Pasjonujący thriller psychologiczny, toksyczne uczucia, wyjątkowa forma, która prowokuje nas do pytań o istotę człowieczeństwa. Oto tematy, które znajdziecie w czasie seansu „Nie martw się, kochanie”. Olivia Wilde po raz kolejny staje za kamerą. Trzy lata po swoim reżyserskim debiucie, powraca z nowym filmem. Tym razem w obsadzie znalazły się gwiazdy największego formatu: Florence Pugh, Harry Styles, Chris Pine czy Gemma Chan.
Scenariusz autorstwa Katie Silberman znalazł się na tzw. „czarnej liście”, czyli corocznym zestawieniu cieszących się w Hollywood największym rozgłosem niezrealizowanych jeszcze tekstów. Realizacją projektu postanowiła zająć się Oliwia Wilde. I choć film od samego początku wzbudzał emocje i kontrowersje – związane m.in. z obsadą, kłótniami na planie – to film jest zaskakująco udaną próbą odpowiedzi na pytanie, które wiąże się z naszymi uczuciami i emocjonalną tożsamością.
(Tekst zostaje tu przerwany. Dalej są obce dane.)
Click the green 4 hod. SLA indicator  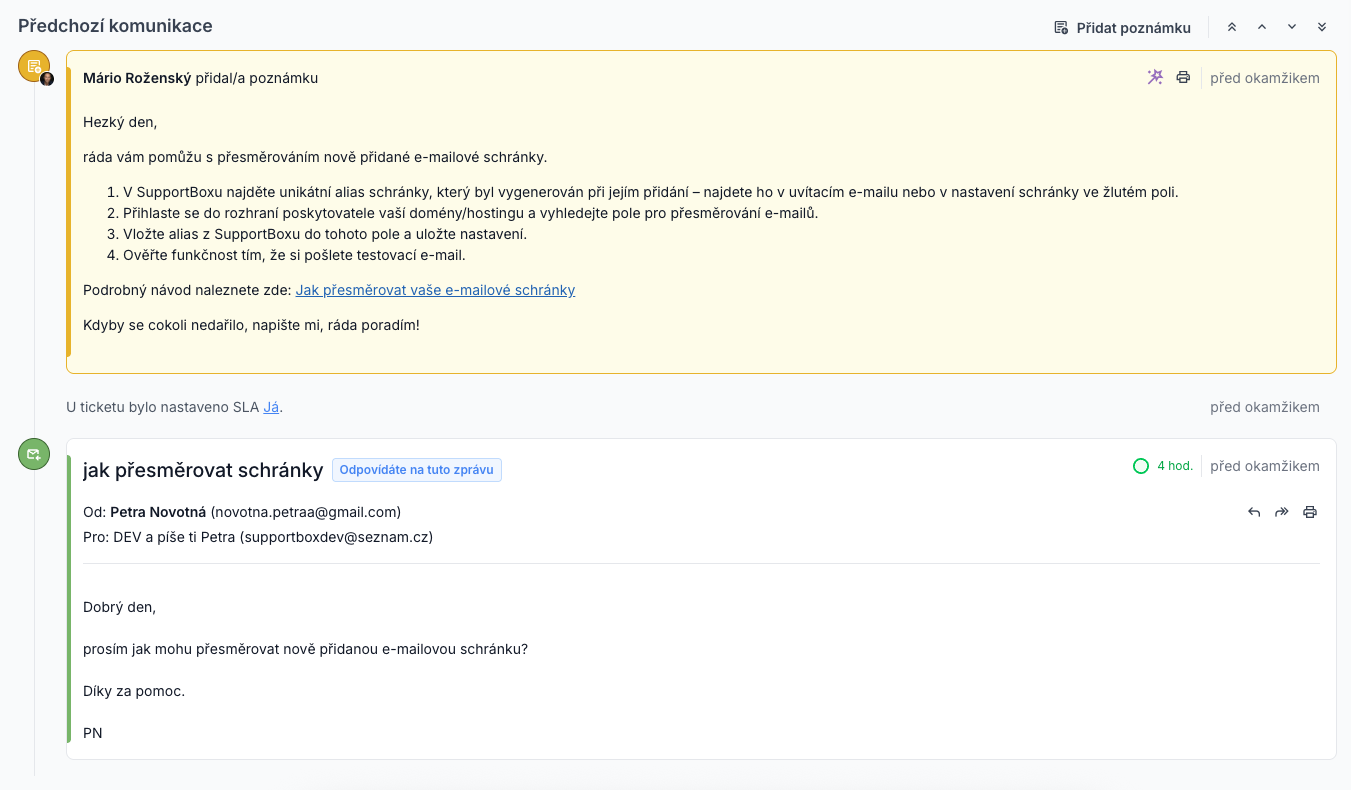[x=1163, y=466]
Witajcie w utopii, czyli „Nie martw się, kochanie”
Alice (Pugh) i Jack (Styles) stanowią młode małżeństwo żyjące w wyidealizowanej społeczności Victory. I nazwa nie jest tutaj bez znaczenia. Bo tak naprawdę jest to eksperymentalne miasteczko pracownicze dla zatrudnionych przy ściśle tajnym Projekcie Victory, a także ich rodzin – przede wszystkim żon i dzieci. Istotny jest tutaj kontekst społeczny – szczególny rodzaj optymizmu, który charakteryzował powojenne lata 50. XX wieku. Reprezentantem nowego ładu jest Frank (Pine) – korporacyjny wizjoner – który wpływa niemal na każdy aspekt codziennego życia w tej zamkniętej społeczności.
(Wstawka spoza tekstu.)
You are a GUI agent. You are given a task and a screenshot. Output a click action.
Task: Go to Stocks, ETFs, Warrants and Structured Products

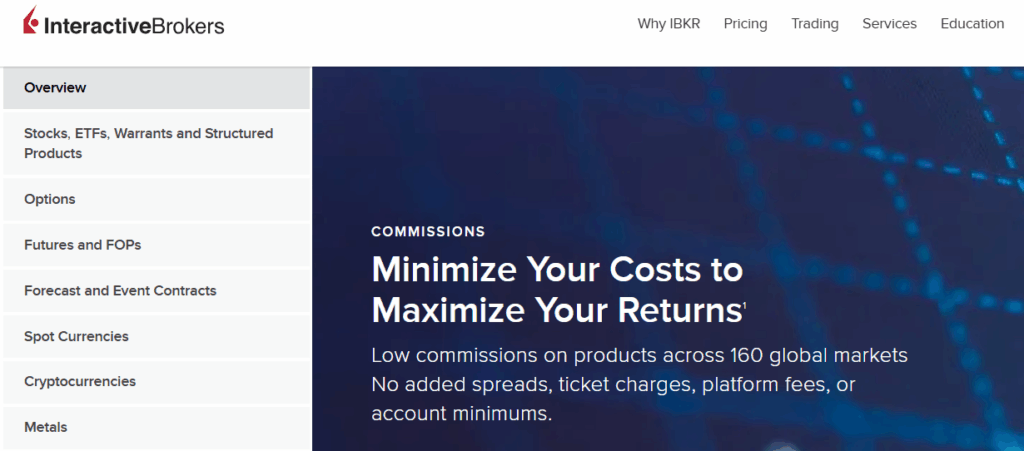pyautogui.click(x=148, y=143)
Pragnienie wolności, czyli życie w złotej klatce
Mężczyźni spędzają każdy dzień w siedzibie Projektu Victory, pracując nad „rozwojem nowoczesnych materiałów”. Ich żony zaś – w tym elegancka partnerka Franka, Shelley (Chan) – cieszą się pięknem, luksusami i rozpasaniem swojego osiedla. Życie w nim jest doskonałe, a potrzeby każdego mieszkańca są zaspokajane przez pracodawców. W zamian proszą oni tylko o dyskrecję i niekwestionowane oddanie sprawie Victory.
Na powierzchni idyllicznego życia pojawiają się jednak pęknięcia, a spod atrakcyjnej fasady wyzierają przebłyski czegoś strasznego. Alice czuje się w obowiązku sprawdzić, czym i dlaczego zajmują się pracownicy Victory. Jak dużo będzie gotowa poświęcić dla ujawnienia tego, co naprawdę dzieje się w tym raju?
„Nie martw się, kochanie” – zaskakująco nieoczywisty thriller
„Nie martw się, kochanie” to przede wszystkim niezwykle interesująca forma. Kluczowe jest tu oczywiście miejsce akcji – położone na pustyni arkadyjskie osiedle wzorowane na amerykańskich przedmieściach z lat 50. XX wieku. Ale równie ważna jest również dramaturgiczna strona historii, emocjonalne napięcie i sekret, który sprawia, że „Nie martw się, kochanie” może uchodzić za jeden z najbardziej nieoczywistych thrillerów psychologicznych ostatnich lat.